36 feared dead in northeast Kenya attack: Red Cross..........

NAIROBI: At least 36 people are feared dead after gunmen staged a fresh attack on a quarry in northeast Kenya, the Red Cross said on Tuesday, the latest in a series of attacks. 

The incident overnight Monday to Tuesday took place some 15 kilometres (10 miles) from the remote town of Mandera and close to the dangerous border with war-torn Somalia, where the al-Qaida-affiliated Shebab and other militia have carried out a string of raids. 

The quarry killings follow a separate attack Monday night in the town of Wajir, which left one person dead and 12 wounded when gunmen hurled grenades and sprayed a bar with bullets. 

"Our team is on the ground undertaking assessments of the attack," the Kenya Red Cross said on Tuesday. 

The attack in Mandera is close to where Islamists last month executed 28 non-Muslims who were grabbed from a bus. 

The Shehab said the bus attack was carried out in revenge for police raids on mosques in Kenya's key port of Mombasa. 

Kenya has suffered a series of attacks since invading Somalia in 2011 to attack the Shebab.
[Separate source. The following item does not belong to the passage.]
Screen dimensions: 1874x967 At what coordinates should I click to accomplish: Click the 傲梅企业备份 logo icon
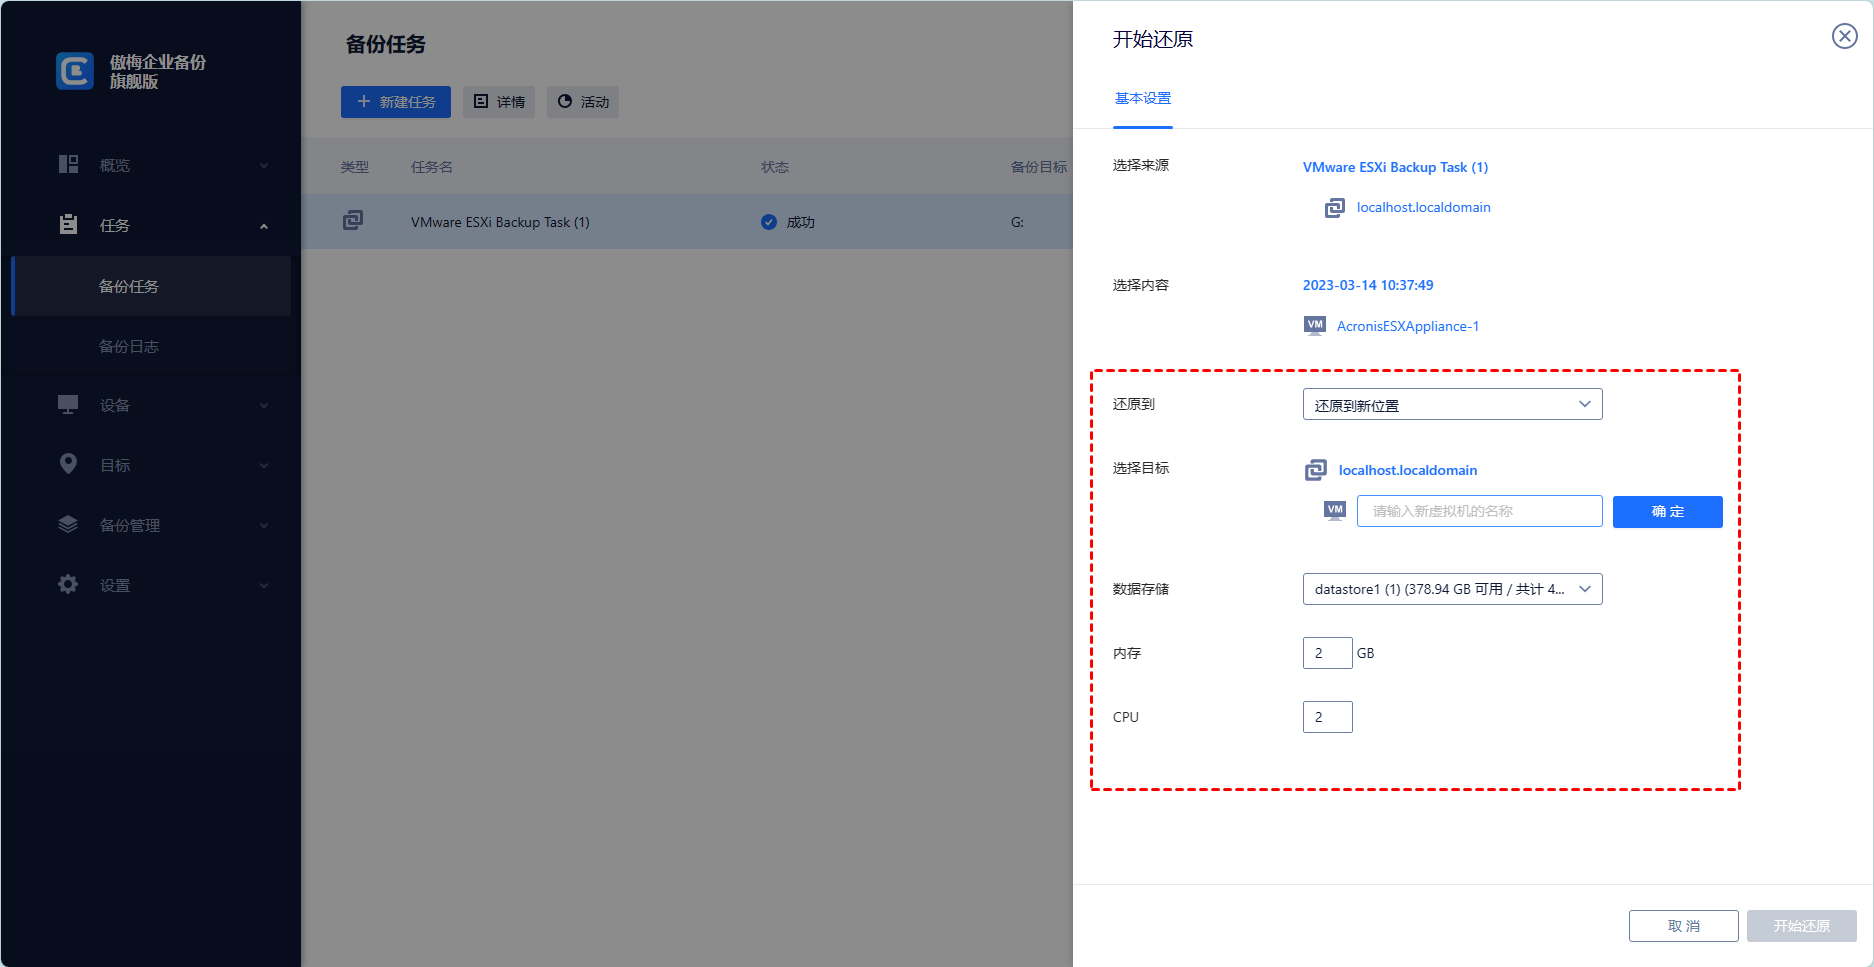(75, 71)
Kenyan forces have since joined an African Union force battling the Islamists. 

No one has so far claimed responsibility for either of the attacks Monday night. 
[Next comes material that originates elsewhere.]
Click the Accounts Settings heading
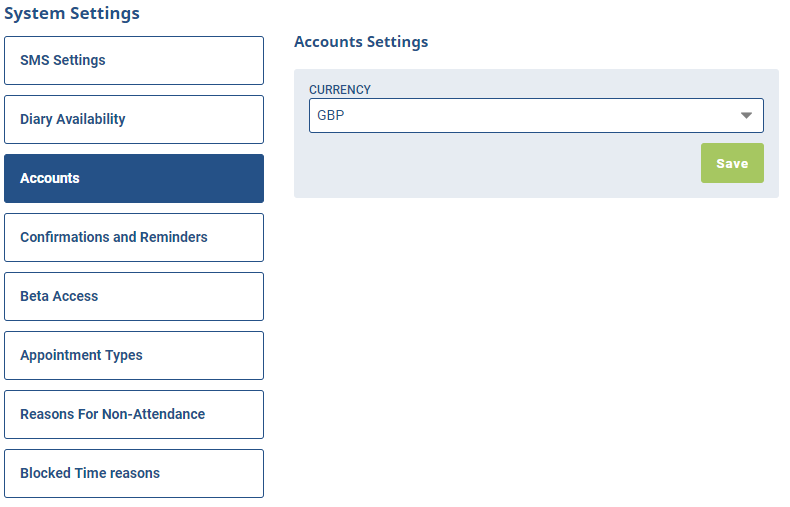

Several key unions including for civil servants have warned members to leave the restive northeast until the government can ensure their safety. 

Professionals working in the largely Muslim and ethnic Somali northeastern regions often come from further south in Kenya, where Christians make up about 80 percent of the population. 

On Sunday, Kenyan media reported that the embattled interior minister and police chief may soon be sacked over "repeated lapses" in security following a wave of attacks. 

Both officials mentioned in the report have been under fire since last year's attack by the Shebab against the Westgate shopping mall in Nairobi, in which at least 67 people were killed in a siege involving just four gunmen and which lasted four days. 

Worries over internal security mounted when Shebab rebels massacred 100 people in a string of raids against villages in the Lamu region on the Kenyan coast in June and July.